DATA LISTING
• • • • •

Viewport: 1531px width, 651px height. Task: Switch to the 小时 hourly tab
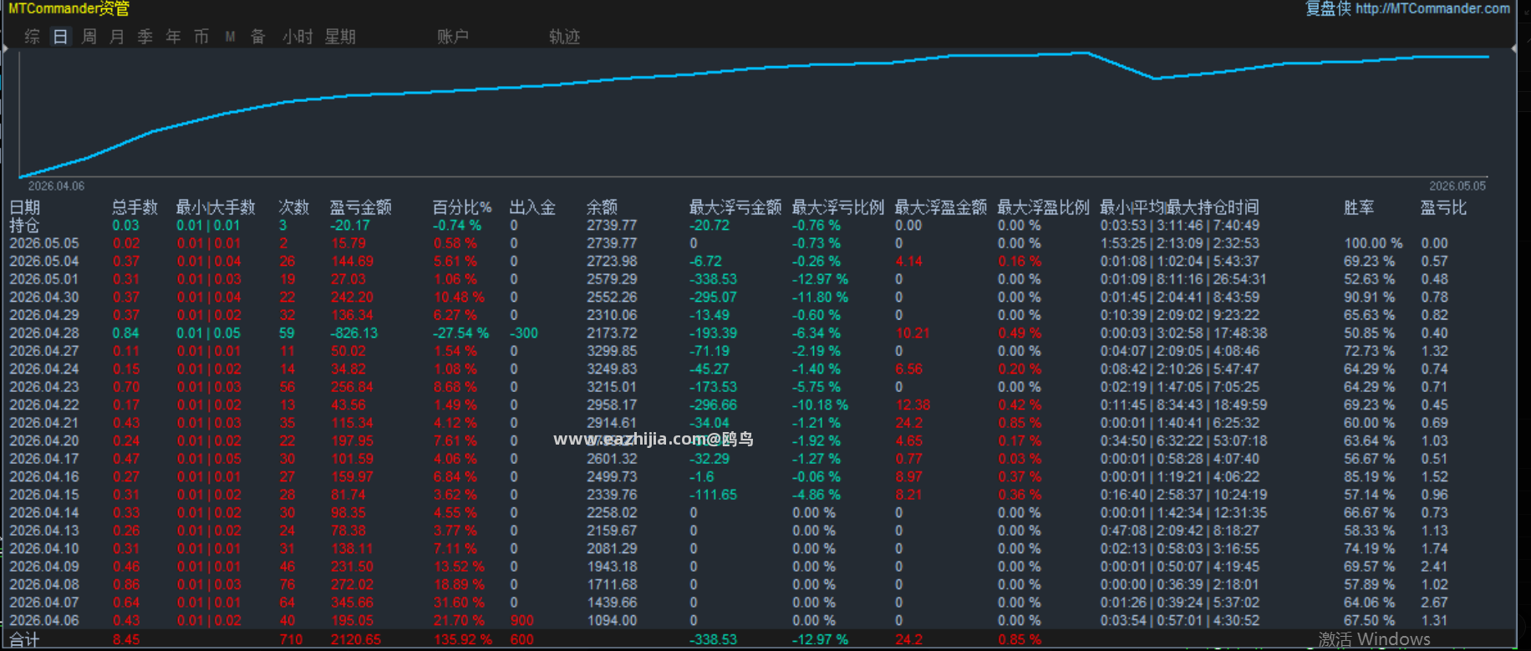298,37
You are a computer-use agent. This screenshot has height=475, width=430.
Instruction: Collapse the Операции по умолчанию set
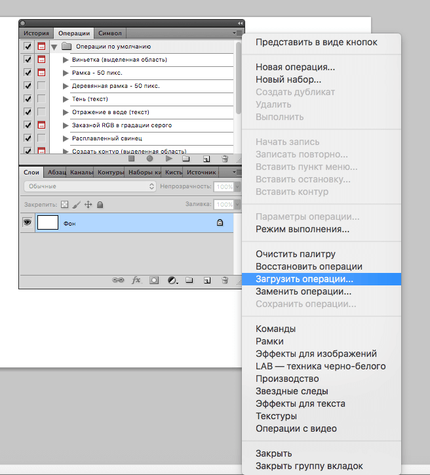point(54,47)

• • • • •

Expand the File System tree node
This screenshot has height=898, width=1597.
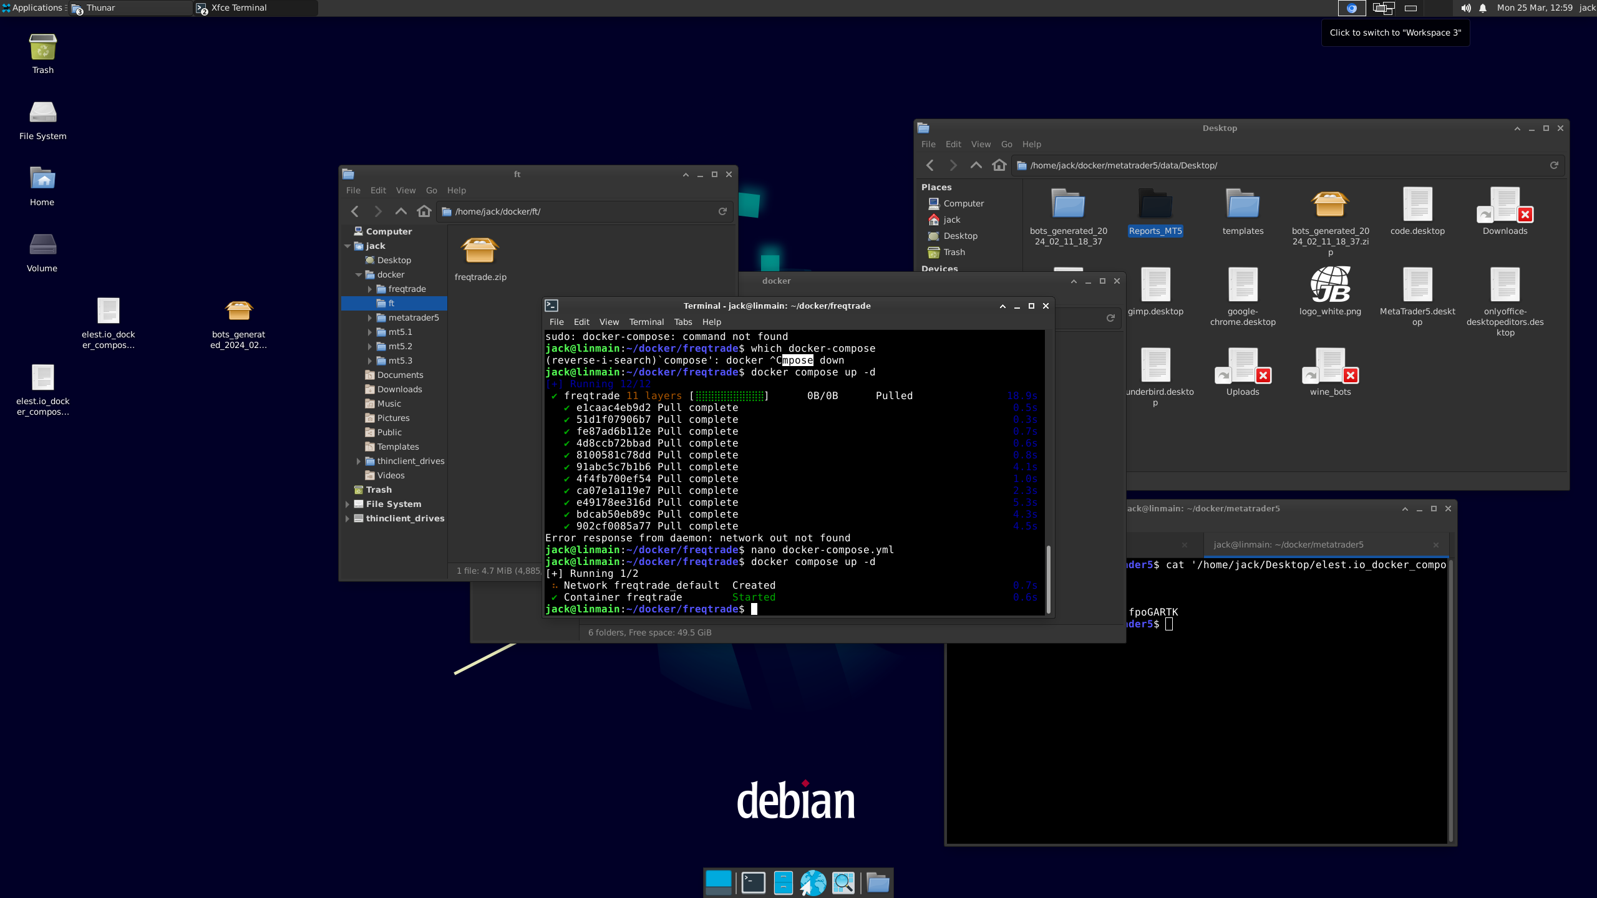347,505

• • • • •

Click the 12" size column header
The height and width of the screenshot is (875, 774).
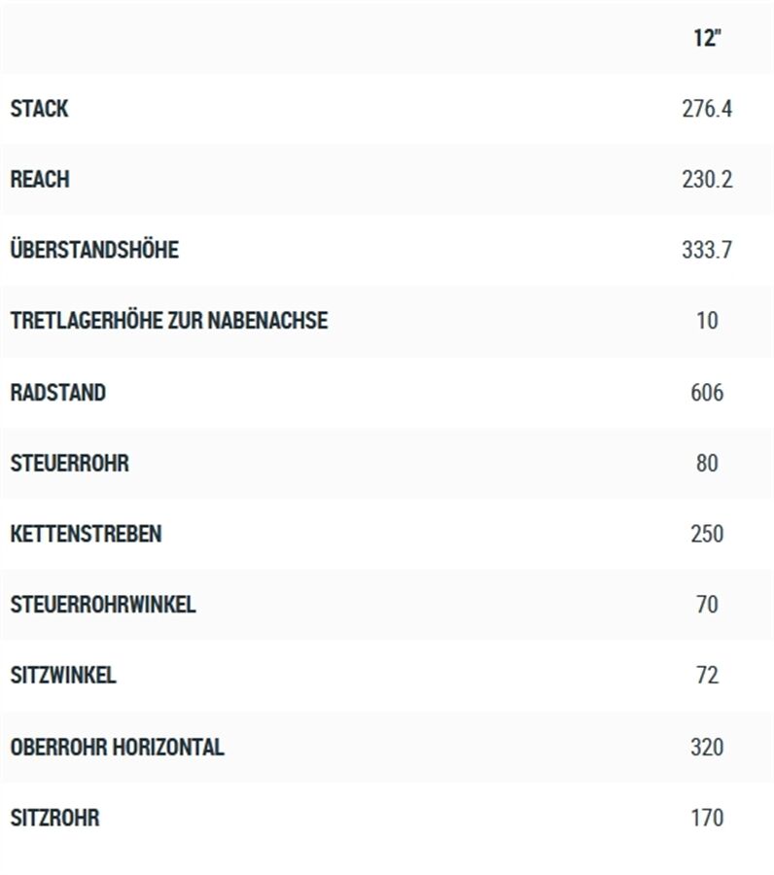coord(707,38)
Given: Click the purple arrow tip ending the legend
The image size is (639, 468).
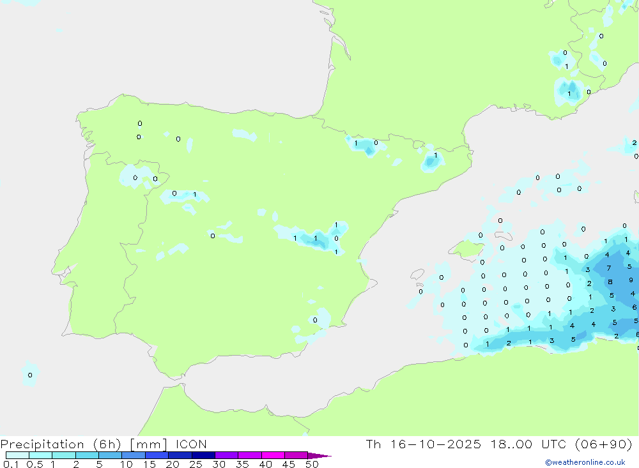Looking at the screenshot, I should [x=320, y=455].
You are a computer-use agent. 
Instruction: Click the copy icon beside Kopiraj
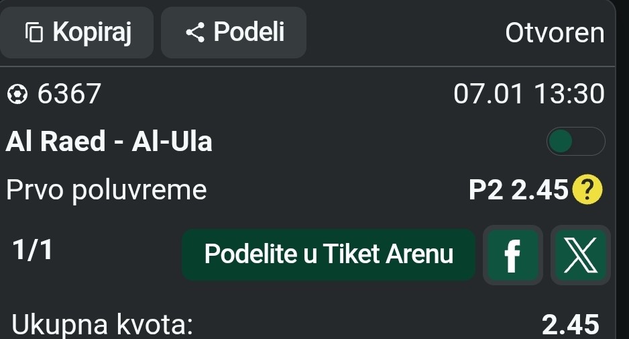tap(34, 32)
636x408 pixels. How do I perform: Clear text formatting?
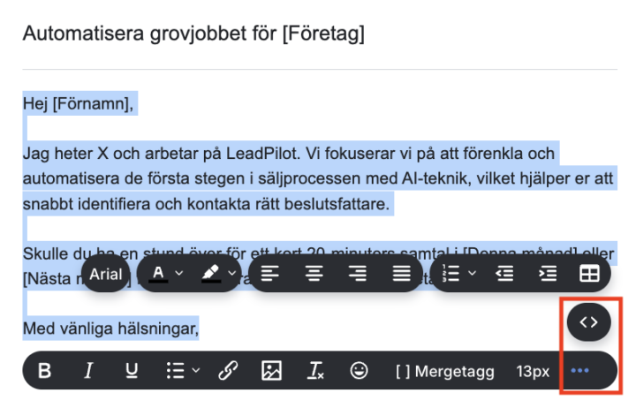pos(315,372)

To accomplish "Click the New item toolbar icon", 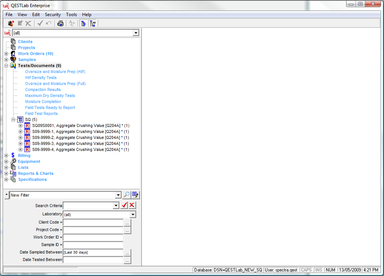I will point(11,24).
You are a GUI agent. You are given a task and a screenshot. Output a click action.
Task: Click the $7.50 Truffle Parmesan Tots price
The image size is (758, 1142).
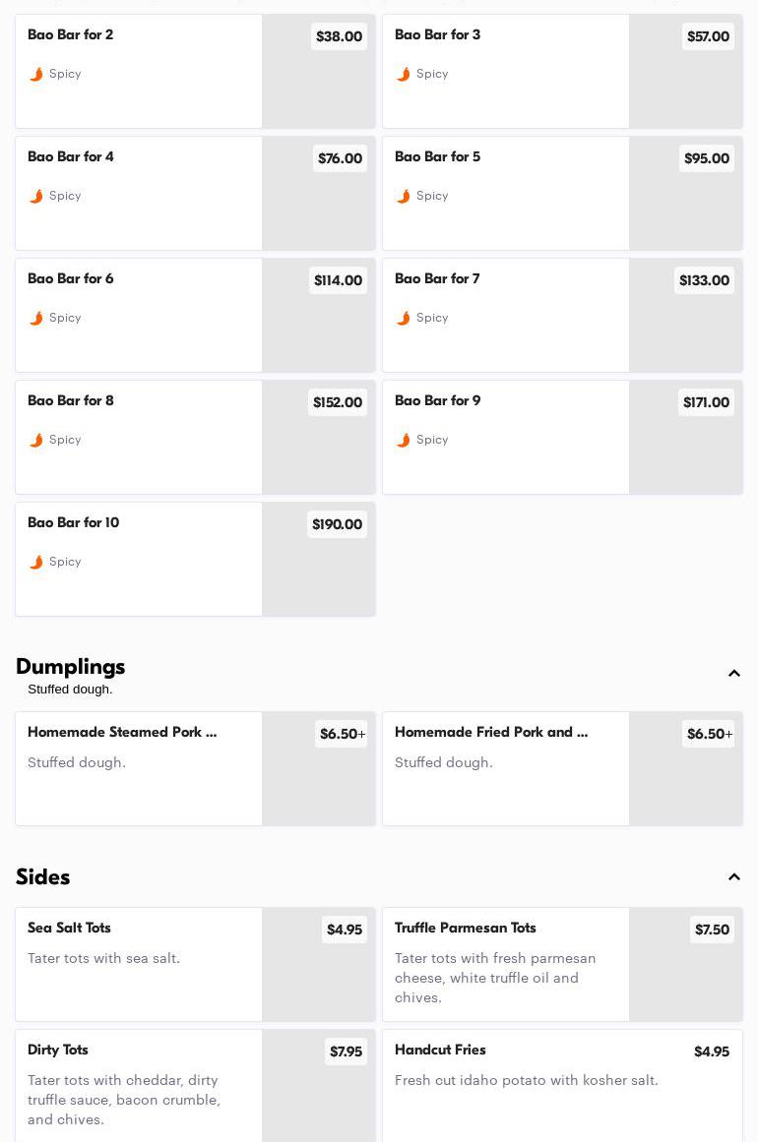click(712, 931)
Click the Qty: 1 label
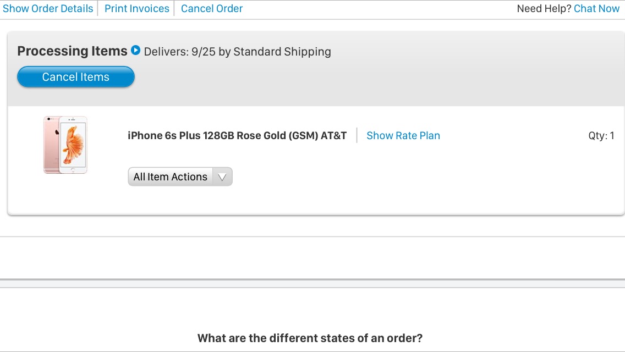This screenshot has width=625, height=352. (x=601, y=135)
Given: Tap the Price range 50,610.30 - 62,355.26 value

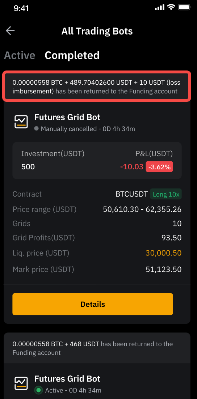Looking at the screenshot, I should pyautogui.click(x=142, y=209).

• • • • •

Write out the material starting at the line containing "You are a computer-use agent. This" and ending at the line containing "point(54,47)", both included, leaving the pictures out.

REPLY
You are a computer-use agent. This screenshot has height=475, width=430.
Instruction: Collapse the Операции по умолчанию set
point(54,47)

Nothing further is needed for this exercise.